Assim, inspirado em um instituto da lei processual penal e, com base no artigo 68 do EOAB, que rege a aplicação da lei processual penal de forma subsidiária aos processos disciplinares de ética no âmbito da OAB, surgiu-se a ideia da aplicação do mesmo instituto processual penal às infrações éticas disciplinares, como um todo, perante a OAB.

Partindo dessa inspiração, várias seccionais programaram a possibilidade de acordo em seus processos disciplinares, entretanto, somente para áreas específicas das infrações, a exemplo da OAB-GO, que instaurou o INSTRUMENTO DE TRANSAÇÃO ÉTICO-DISCIPLINAR, para atuar única e exclusivamente no âmbito da captação irregular de clientela e publicidade irregular, se inspirando assim na lei processual penal que instituiu o Acordo de Não Persecução Penal.

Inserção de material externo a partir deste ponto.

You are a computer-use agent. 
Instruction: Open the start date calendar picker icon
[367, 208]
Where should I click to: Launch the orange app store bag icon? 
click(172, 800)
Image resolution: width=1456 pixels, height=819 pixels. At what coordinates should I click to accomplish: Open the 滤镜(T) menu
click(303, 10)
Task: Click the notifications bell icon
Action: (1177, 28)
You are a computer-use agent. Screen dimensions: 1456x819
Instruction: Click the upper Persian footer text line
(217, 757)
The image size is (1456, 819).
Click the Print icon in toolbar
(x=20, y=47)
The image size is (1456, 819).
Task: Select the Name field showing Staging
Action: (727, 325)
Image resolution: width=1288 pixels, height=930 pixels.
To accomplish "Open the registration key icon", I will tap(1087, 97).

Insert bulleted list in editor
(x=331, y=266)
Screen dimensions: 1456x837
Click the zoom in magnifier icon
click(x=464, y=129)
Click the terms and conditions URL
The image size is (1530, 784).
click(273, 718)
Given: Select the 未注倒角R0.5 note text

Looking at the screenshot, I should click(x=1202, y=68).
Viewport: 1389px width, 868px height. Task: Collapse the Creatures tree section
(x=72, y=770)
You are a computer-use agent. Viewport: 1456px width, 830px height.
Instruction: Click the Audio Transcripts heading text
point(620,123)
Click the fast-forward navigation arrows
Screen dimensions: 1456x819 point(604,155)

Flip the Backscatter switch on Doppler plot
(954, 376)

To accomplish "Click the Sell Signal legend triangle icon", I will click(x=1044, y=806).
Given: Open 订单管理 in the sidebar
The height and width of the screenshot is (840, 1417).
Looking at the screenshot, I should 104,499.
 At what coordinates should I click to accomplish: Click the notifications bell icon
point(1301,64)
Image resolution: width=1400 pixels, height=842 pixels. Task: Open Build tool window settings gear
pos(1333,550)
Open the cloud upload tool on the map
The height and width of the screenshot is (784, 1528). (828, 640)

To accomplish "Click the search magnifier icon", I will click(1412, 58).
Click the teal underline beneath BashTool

Com o aval do Conselho Federal da OAB, a OAB-RN se tornou pioneira ao implementar o acordo de não persecução disciplinar (ANPD) em 2020. Com a instituição da Resolução 10/2020 no regimento interno da OAB-RN, passou a vigorar, o Acordo de Não Persecução Disciplinar no âmbito do Conselho Seccional do Rio Grande do Norte da Ordem dos Advogados do Brasil.

As principais características do ANPD da OAB-RN são a sua proposição por ambas as partes interessadas, não sendo cabível para infração punível com pena de exclusão, condenação em três processos de suspensão transitados em julgado, caso o objeto da infração também seja punível com ilícito penal, com pena mínima de até 4 anos, dentre outros.

Outra característica é que os acordos propostos deverão conter cláusula de reparação de dano, caso haja, e pagamento de multa, que irá desde 50% da anuidade até 10 anuidades. Ainda, não representará reconhecimento de culpa por quem aceita o acordo. O processo ainda ficará suspenso por 18 meses até o cumprimento do acordo e, após, arquivado definitivamente.

A realização dos acordos de não persecução disciplinar, instituído na OAB-RN servirão de base para implementação nas demais seccionais da OAB, e porquê não dizer, de eventuais outros conselhos de classe pelo Brasil. É um avanço, proposto pela implementação da chamada “justiça negociada”, visando uma resolução rápida e menos onerosa dos conflitos.